───── Supplied records
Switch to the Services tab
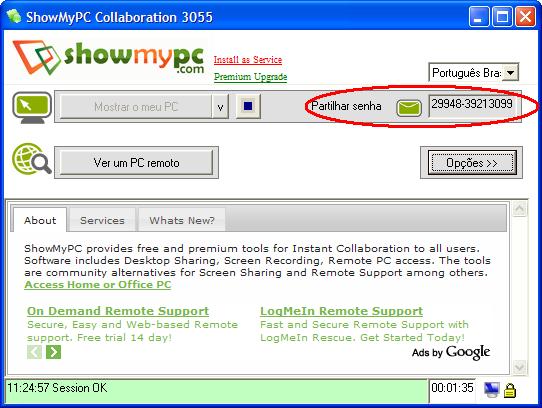This screenshot has height=408, width=542. pos(102,220)
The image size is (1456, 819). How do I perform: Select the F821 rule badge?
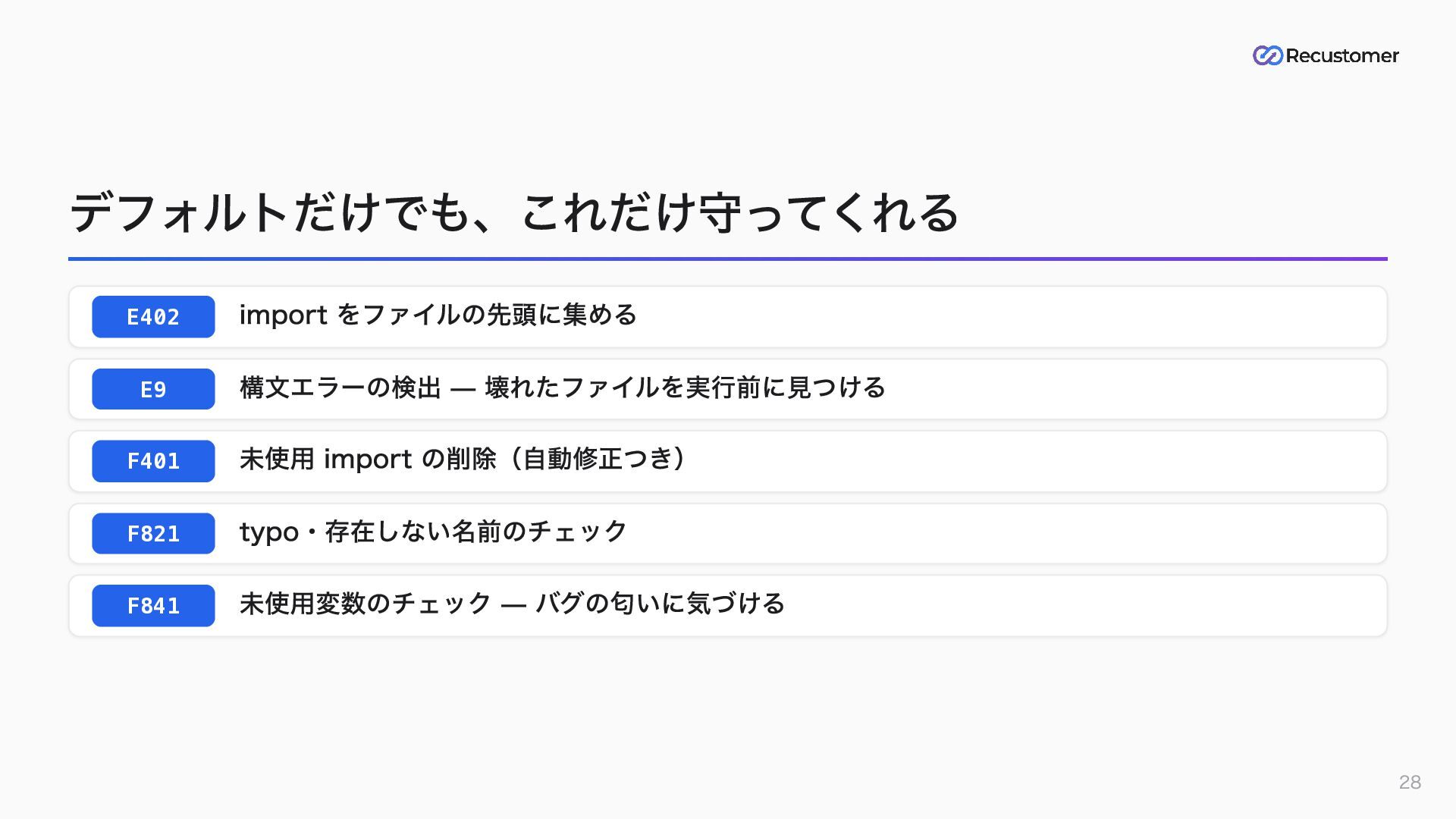point(153,534)
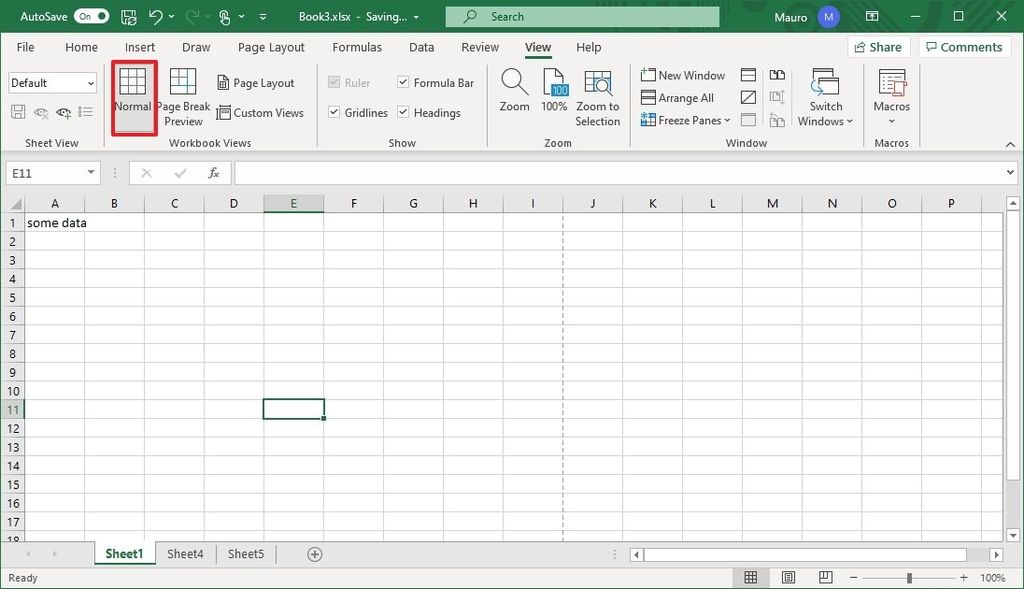The image size is (1024, 589).
Task: Set zoom to 100%
Action: (x=554, y=95)
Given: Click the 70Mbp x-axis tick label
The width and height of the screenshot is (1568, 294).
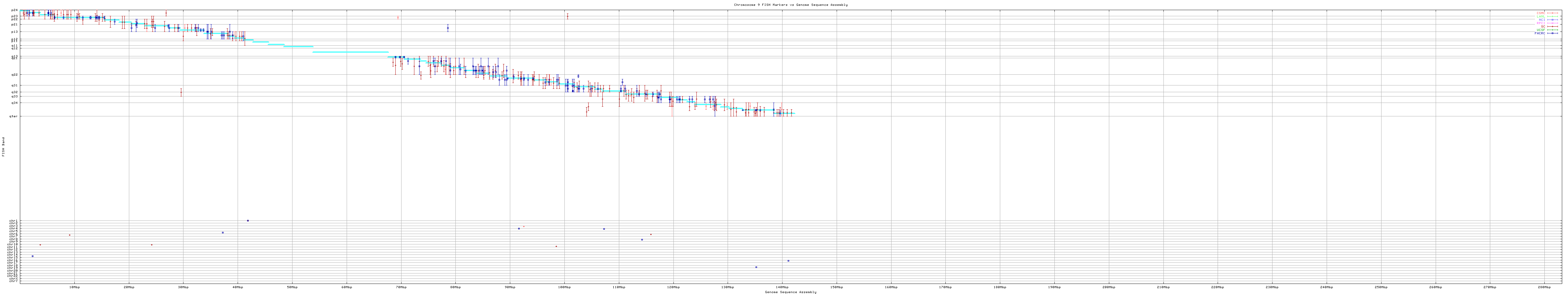Looking at the screenshot, I should tap(401, 287).
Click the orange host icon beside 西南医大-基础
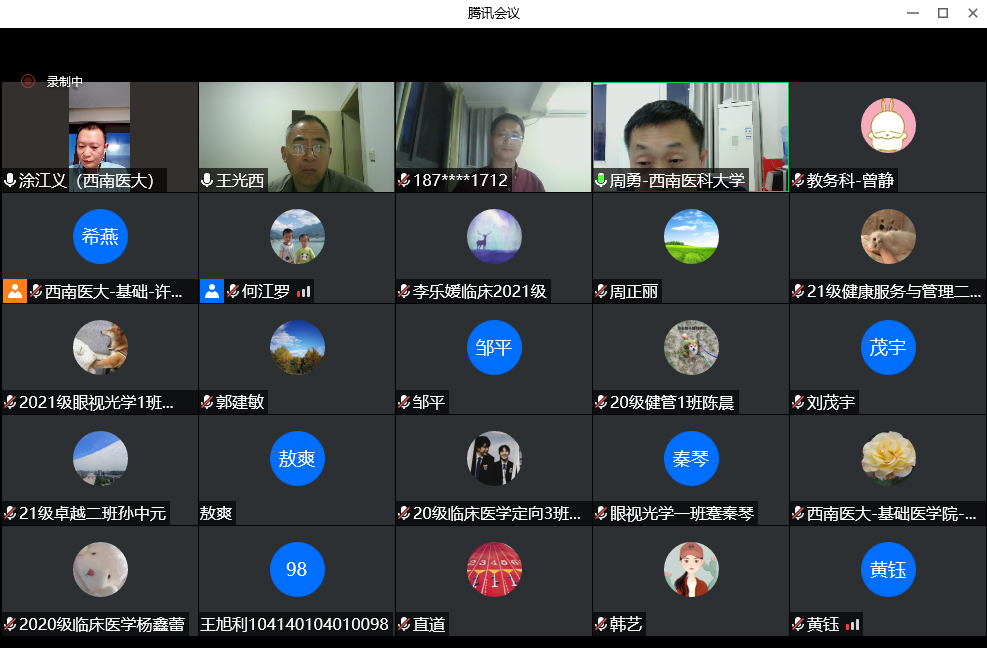Screen dimensions: 987x648 [x=14, y=291]
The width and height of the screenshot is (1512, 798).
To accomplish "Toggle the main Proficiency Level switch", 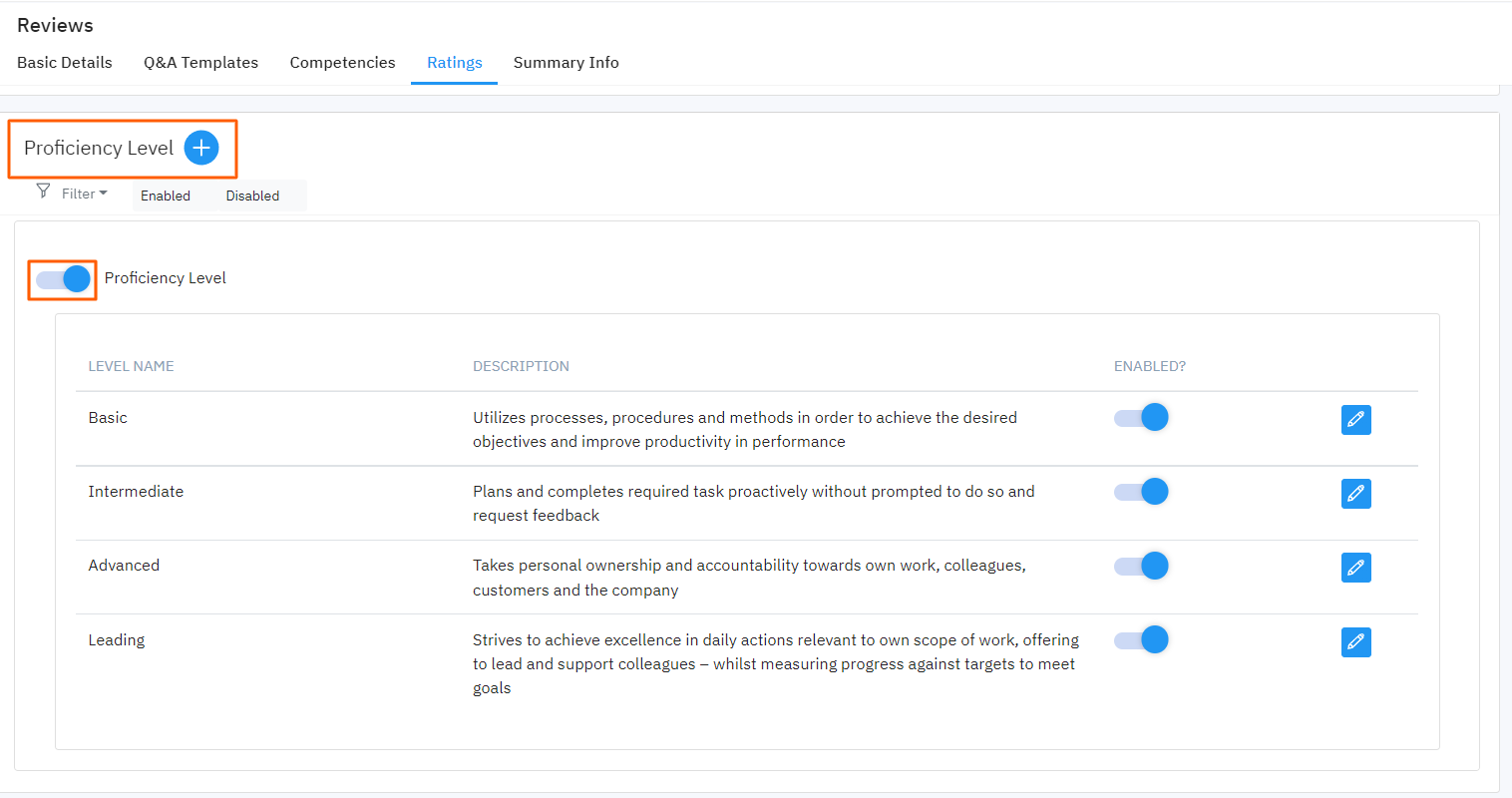I will 64,279.
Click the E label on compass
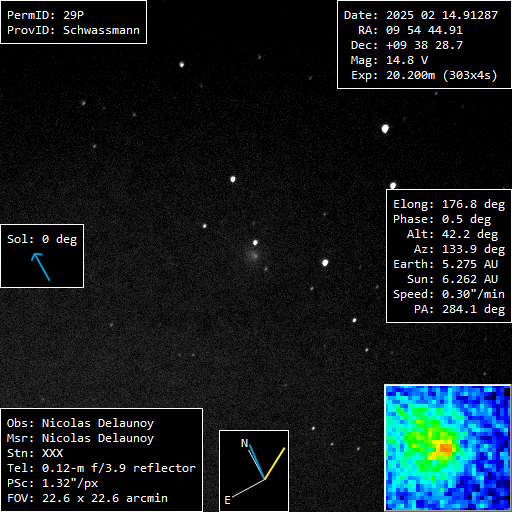 coord(227,500)
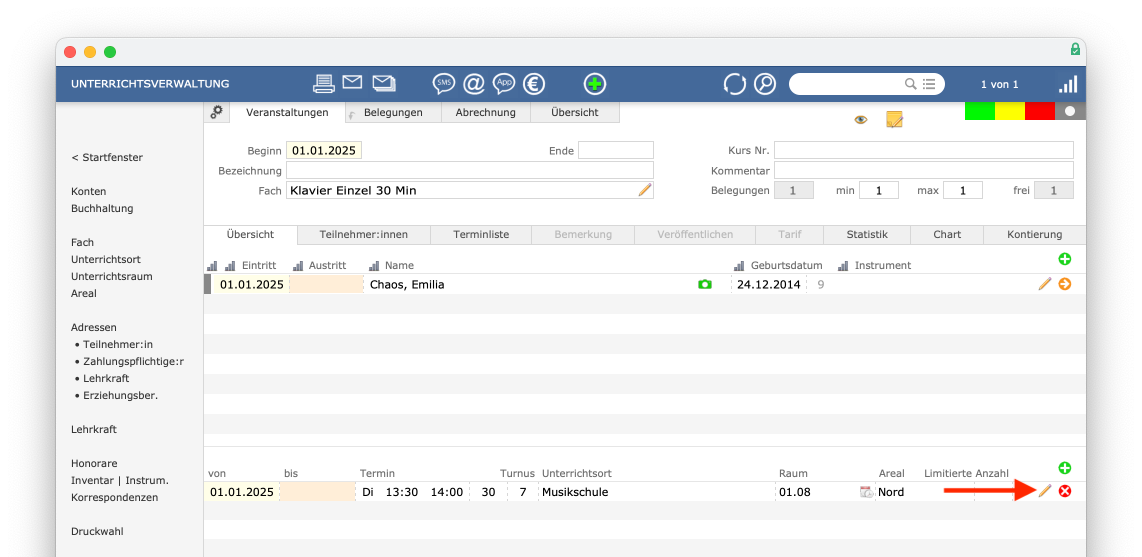Image resolution: width=1142 pixels, height=557 pixels.
Task: Switch to the Belegungen tab
Action: [393, 112]
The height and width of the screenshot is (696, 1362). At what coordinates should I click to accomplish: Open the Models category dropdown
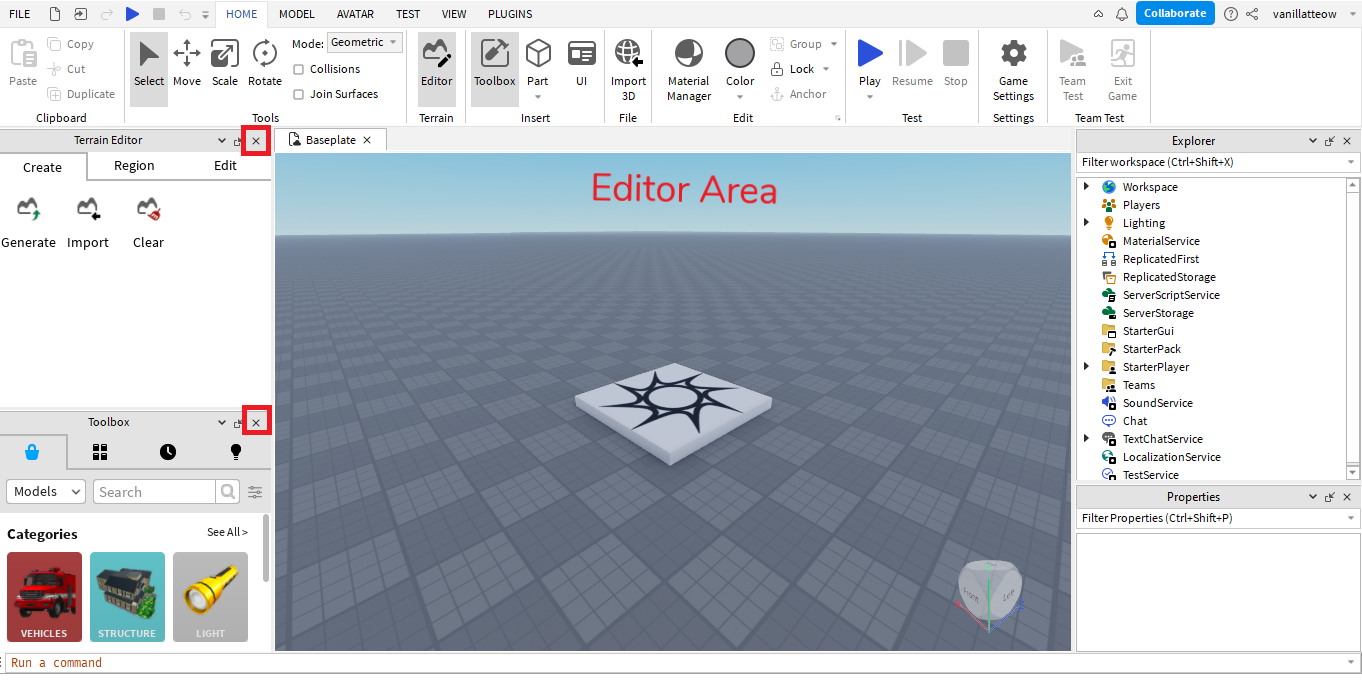pos(47,492)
──────────
:: To do ::
Print once more, exactly, the lines that start at the top of the records above and end at the line with "Given: Click the 70Mbp x-axis tick label", skipping all pictures.

:: Output for this task ::
Switch to the Services tab
This screenshot has height=408, width=542. pos(102,220)
The image size is (1456, 819). How do I perform: Select the F821 rule badge?
point(153,534)
The image size is (1024, 589).
Task: Set zoom to 100%
Action: (x=554, y=95)
Given: Click the 70Mbp x-axis tick label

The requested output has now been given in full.